Gabriel Noderer: Offene Worte zum Racing-Rücktritt
Gabriel Noderer
Im Alter von zehn Jahren hatte Gabriel Noderer im heimischen Garten seine ersten motorisierten Runden gedreht. Jetzt, 17 Jahre später, erklärt der Franke seine Karriere als beendet. Mit einem emotionalen Video auf seinen Social-Media-Kanälen nimmt er persönlich Stellung zu seiner Entscheidung, bedankt sich bei seinen Unterstützern. Auch ein Blick in die Vergangenheit darf nicht fehlen, bevor Noderer einen positiven Blick in seine Zukunft wirft. Nicht ohne Motorrad, er gibt sein Wissen als Instruktor bei Hafeneger Renntrainings weiter, aber ohne Racing.

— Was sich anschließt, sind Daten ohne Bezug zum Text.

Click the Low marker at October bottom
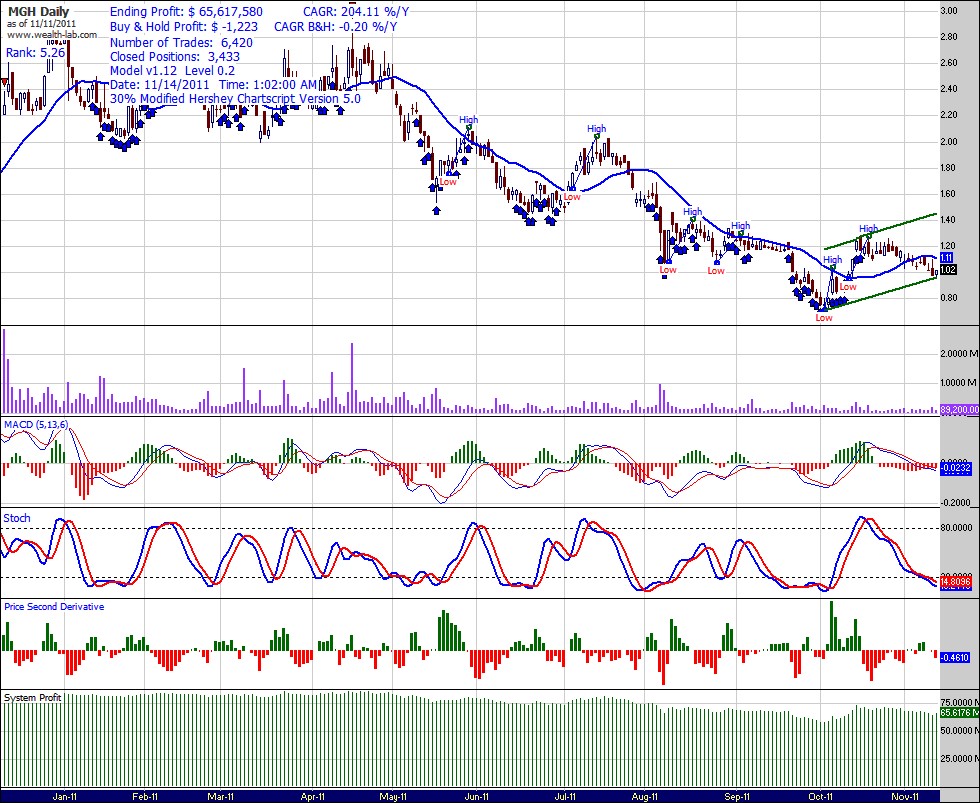The image size is (980, 803). [824, 318]
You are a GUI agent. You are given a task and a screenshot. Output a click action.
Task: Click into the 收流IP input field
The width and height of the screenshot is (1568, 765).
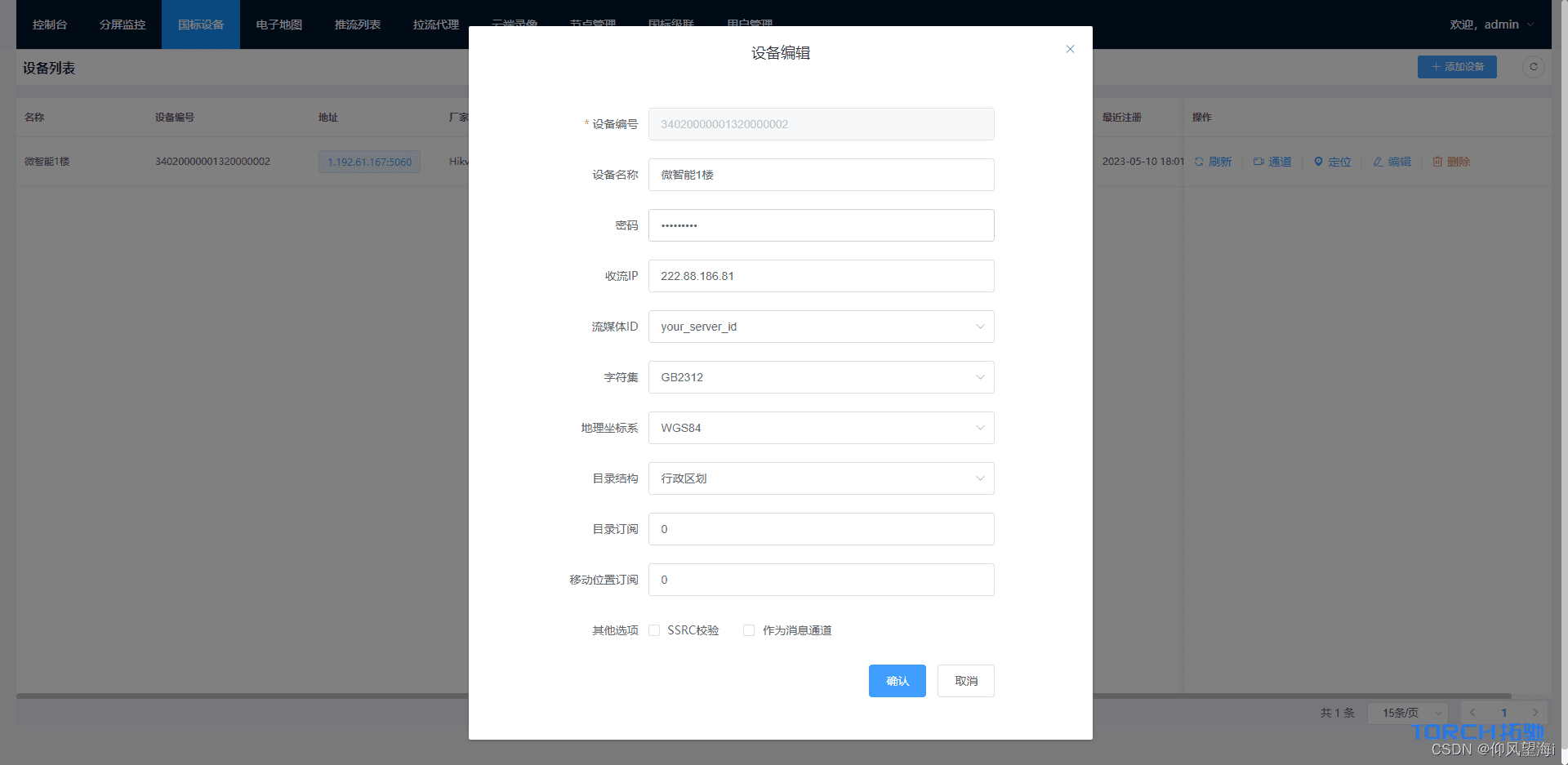(x=821, y=276)
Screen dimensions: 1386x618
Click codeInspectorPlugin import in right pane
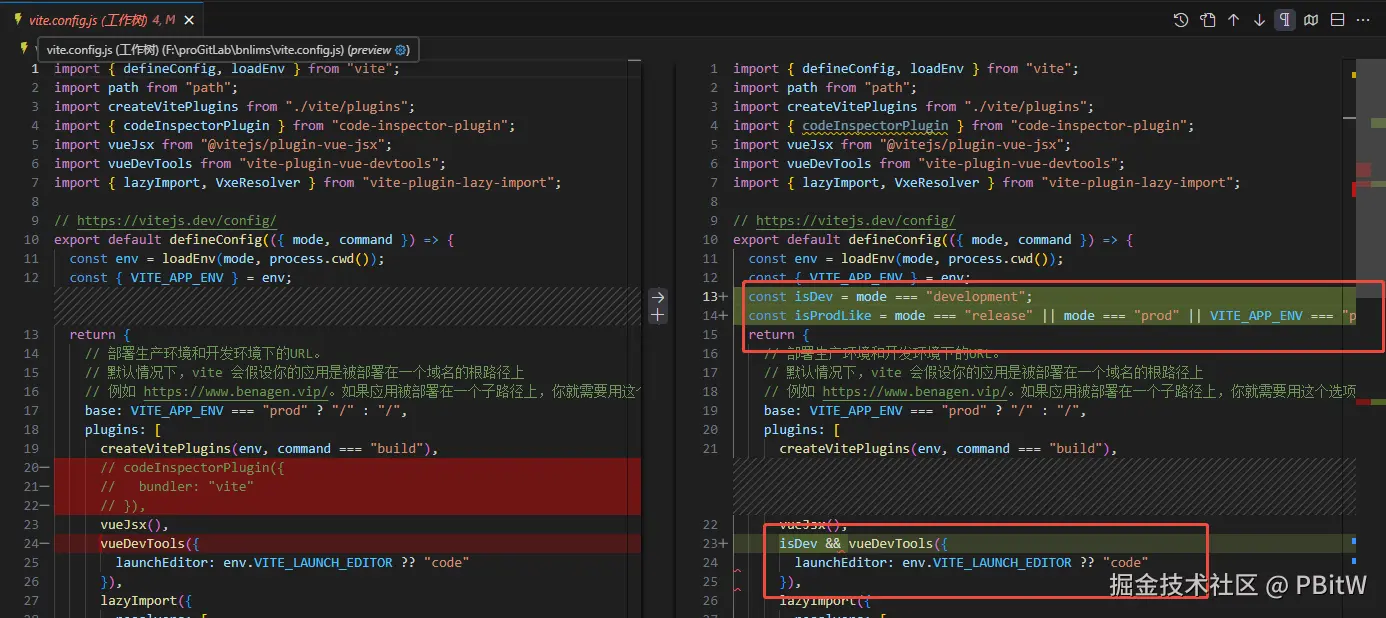[875, 126]
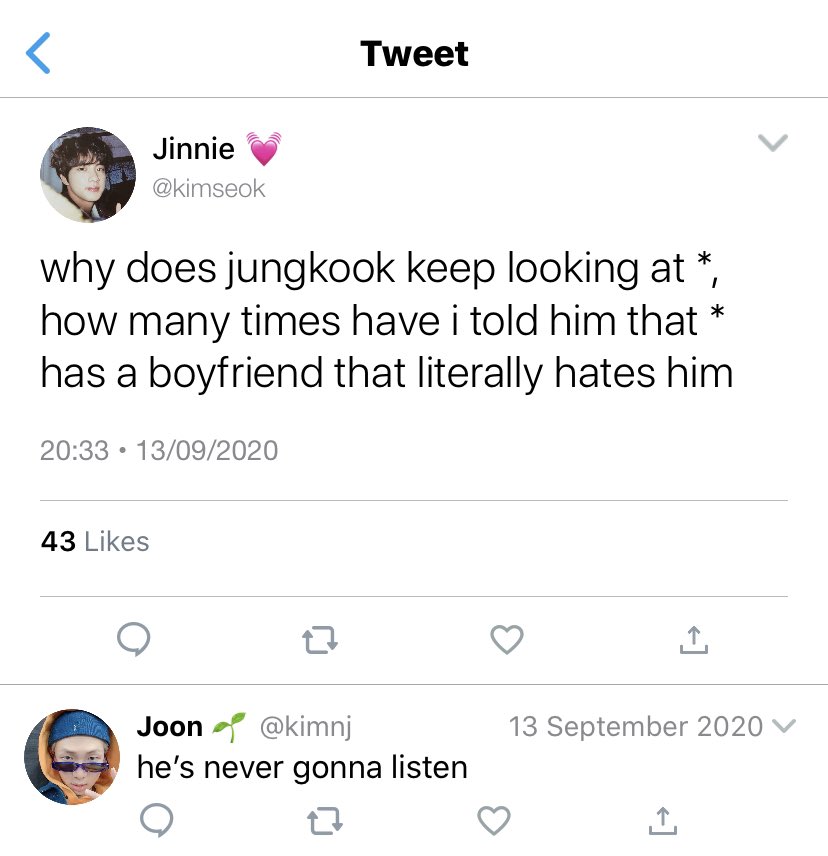
Task: Open the @kimseok handle
Action: [x=209, y=189]
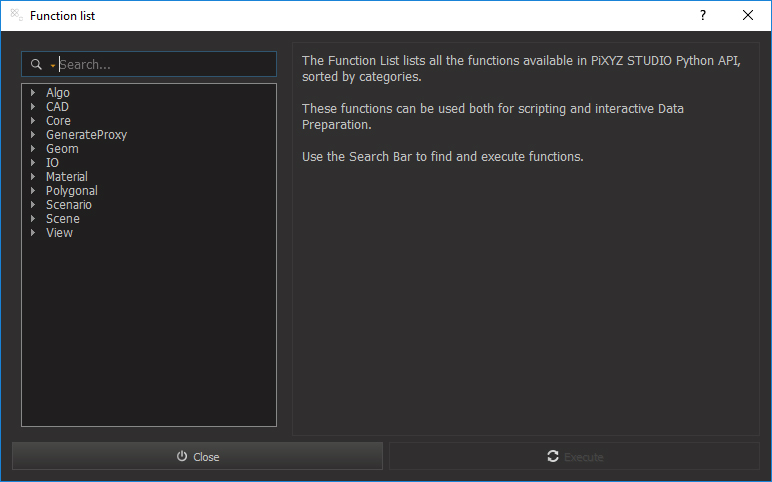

«Als Erwachsener hat man», beschreibt der 27-Jährge seine Gefühlswelt, «auf das Ganze natürlich einen anderen Blick. Ich habe durch den Rennsport Freunde fürs Leben gewonnen, aber auch Freunde verloren. Der Weg in den letzten 17 Jahren war steinig und von Verzicht geprägt. Wenn andere in Urlaub gefahren oder mit den Kumpels ausgegangen sind, war bei mir absoluter Fokus und Wille gefragt.»
Bis in die Weltmeisterschaft und die IDM Superbike hat Noderer dieser Fokus gebracht. «Aber Fokus, Wille und Talent reichen im Rennsport schon lange nicht mehr aus», offenbart er auch seine kritischen Gedanken. «Natürlich braucht man auch eine Portion Glück. Aber vor allem Geld und die richtigen Beziehungen gehören zum Sport genauso dazu, wie ein optimal vorbereitetes Motorrad.»
Schon im Vorjahr hatte man Noderer nicht mehr in der Startaufstellung gesehen. Er hatte für die Saison 2023 keine bezahlbare Möglichkeit gefunden, seinen Sport auf dem entsprechenden Niveau betreiben zu können. Stattdessen hat er sich beruflich weiterentwickelt, er arbeitet nach seinem Studium aktuell als Recruiter in einem Unternehmen für Personalwesen. Sportlich zog es ihn im Vorjahr in Richtung Triathlon. «Vor allem das Schwimmen ist technisch extrem schwierg. Es geht um das Wassergefühl, die Lage und auch körperlich ist es herausfordernd», schildert er.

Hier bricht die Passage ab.